“Tamsyn,” I breathed.
I did not know what Stig was about, but everything inside me tensed. This did not bode well. I watched with eyes aching in my head as Stig lifted the latch and hauled her out.
He withdrew his sword of dragon bone. I recognized it at once—had seen plenty of those weapons in my day. Most stored away, but a few on display in the keep at home.
His wild eyes looked between the two of us. “I will prove what she is.” He lifted his sword higher. “It didn’t work last time. Perhaps this time it shall.”
“It didn’t work last time because I am not a dragon,” she insisted.
I frowned, trying to follow their exchange and make sense of it.
“We shall see.”
He lifted the sword.
I broke free from the hands holding me with no difficulty and launched forward as Stig brought his sword down with both hands in a slash toward her face.
Tamsyn’s wide eyes tracked me as I got in the way—blocking the blow.
“No! Fell, don’t!” she shouted. “Let him!”
I felt the blade tear through my clothing, slice my skin, splitting the top of my shoulder where it struck.
My blood spurted.
Purple blood.
I slapped a hand over the wound, covering it.
Tamsyn screamed, her hand flying to her mouth in horror.
Everything slowed, ground to a halt.
I felt the eyes on me. Watching the rich purple blood flowing like a river between my fingers, dripping and pooling into the snow. Gasps rolled through the crowd, all gazes fixed on that evidence, on the telltale purple blood, and I realized this was what Stig had been after all along.
The soldiers were back, grabbing hold of me again, tearing my hand off my wound.
I’d fallen into Stig’s trap without a thought to the consequences. Not that I would undo it. The bone sword to the face would have killed her.
My secret was out.
There was no going back now.
With a bellow that shook the very branches of the trees, I flung off my attackers, launching them several feet from me. I stood with legs braced apart, arms wide and vibrating at my sides.
Still roaring, I burst into light, all of me gone, shredded in an instant, in a blinding flash … replaced with my dragon.
Stig’s face froze in horror as I flew forward, my great talonssinking into his shoulders. I lifted him as though he weighed nothing at all, carrying him up, up, and then, once airborne, I ripped his head from his body, flinging him down, throwing what was left of him onto the ground amid his soldiers with vicious force.
Then pandemonium. Chaos. Soldiers shrieking. Running. A few had the wherewithal to go for the weapons of dragon bone they carried, as well as weapons stashed in the wagon.
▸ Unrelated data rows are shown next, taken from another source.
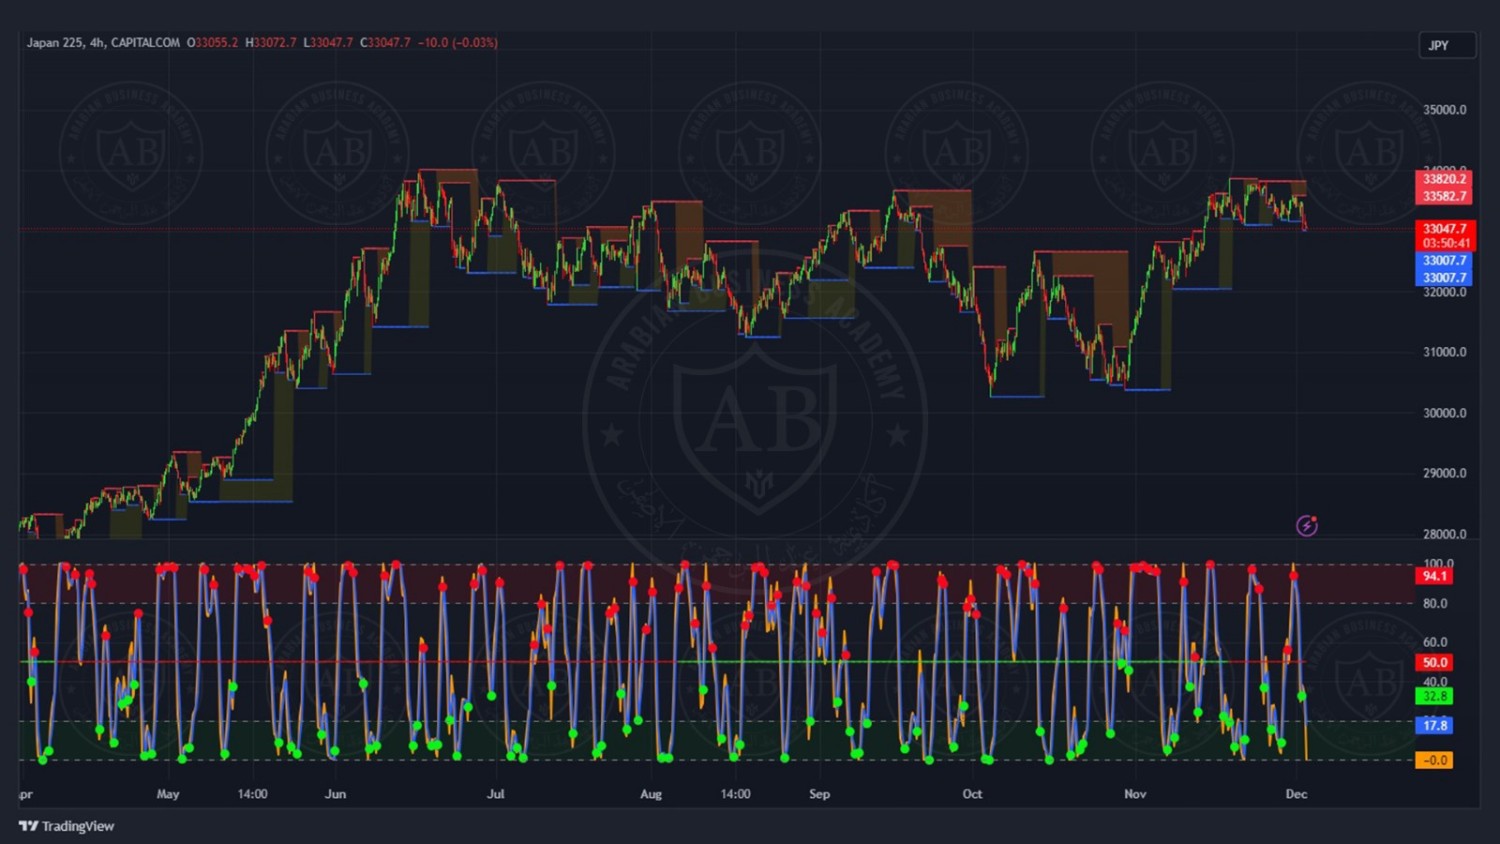Viewport: 1500px width, 844px height.
Task: Click the TradingView logo
Action: [x=66, y=826]
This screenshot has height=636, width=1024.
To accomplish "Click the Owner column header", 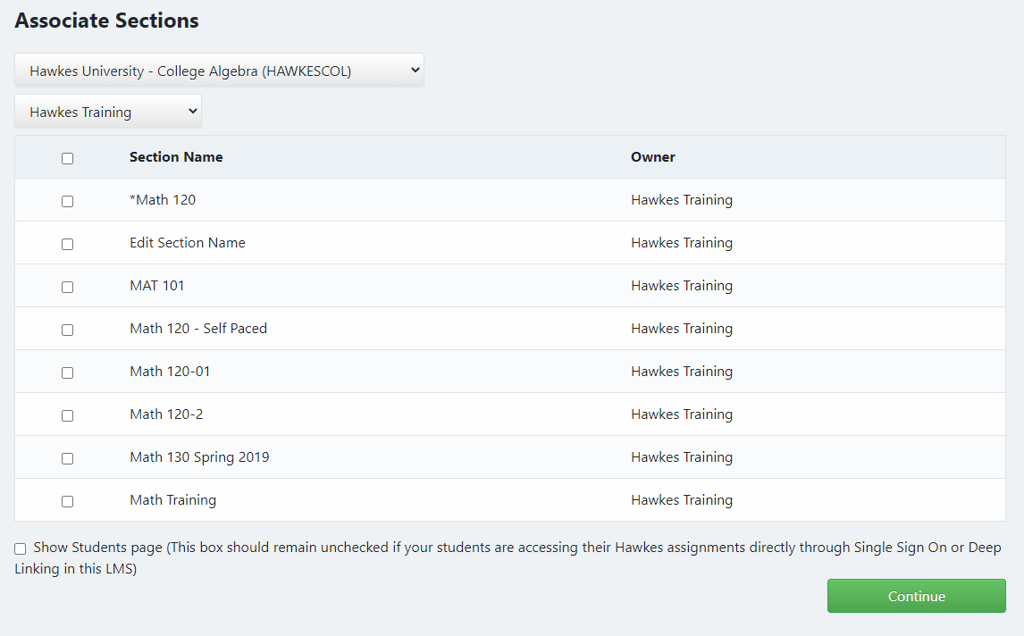I will [652, 157].
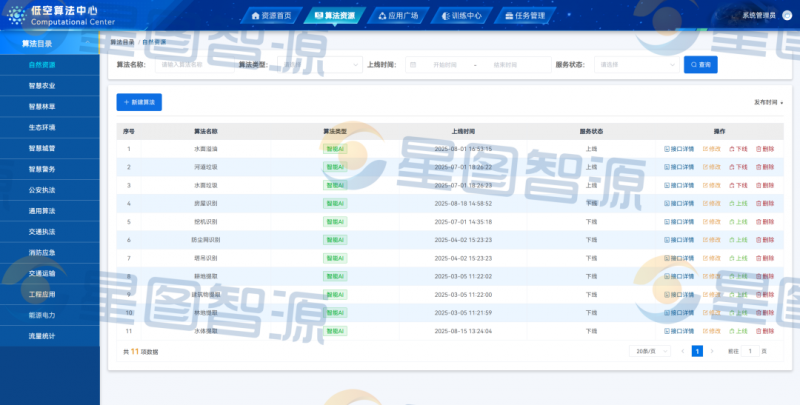Select 智慧农业 in the algorithm directory

click(42, 86)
Several charged me with bone spears. I deflected and dodged. Great gusts of mist rolled out from me, radiating from every pore, adding to the confusion as I evaded and attacked, evaded and attacked. Another flash of light burst in the air, penetrating my fog, and Tamsyn was there in all her red-gold glory beside me.
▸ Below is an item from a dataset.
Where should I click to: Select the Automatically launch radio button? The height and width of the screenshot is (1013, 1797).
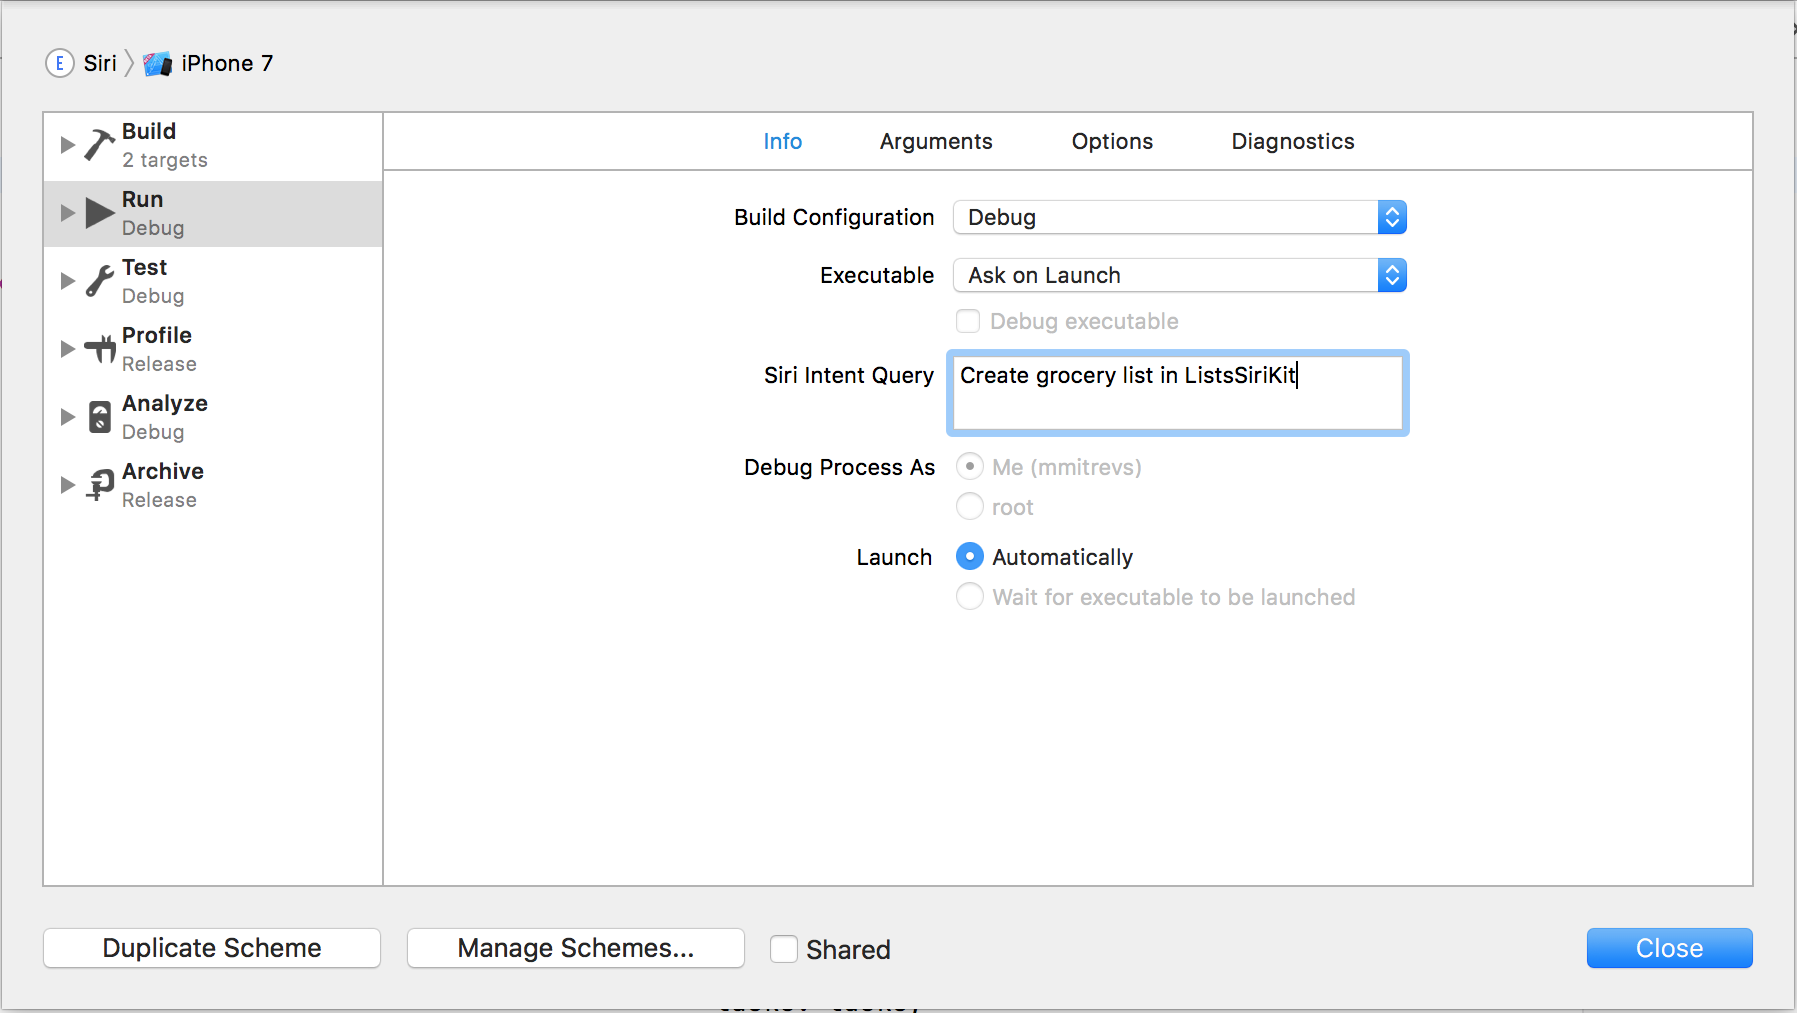click(969, 557)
We worked in unison, attacking those who attacked us until it was just the two of us, hovering over the ground, our great wings churning the mist-laden air. Several soldiers, some injured, some just cowed in defeat, shrank on the ground beneath us. Magnus was one of them, looking up at us in terrified wonder, a hand held over his face as though the sight of us was too bright, too fearsome.
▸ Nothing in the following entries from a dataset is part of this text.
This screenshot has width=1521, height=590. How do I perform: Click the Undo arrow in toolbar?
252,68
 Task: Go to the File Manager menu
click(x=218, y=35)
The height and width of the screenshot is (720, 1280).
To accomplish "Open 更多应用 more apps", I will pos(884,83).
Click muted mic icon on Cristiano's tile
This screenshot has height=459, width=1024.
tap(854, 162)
Tamsyn and I looked to each other, slowly lowering to the ground.
We were done here. We would not take the lives of those who still lived. They offered no immediate threat. There was the long-term threat, of course. We gazed at each other in silent understanding. We had neither the will nor the desire to kill anymore … even if it would keep the secret of dragonkind, the secret of us, safe. We were not killers simply for the sake of killing. Not the monsters of lore.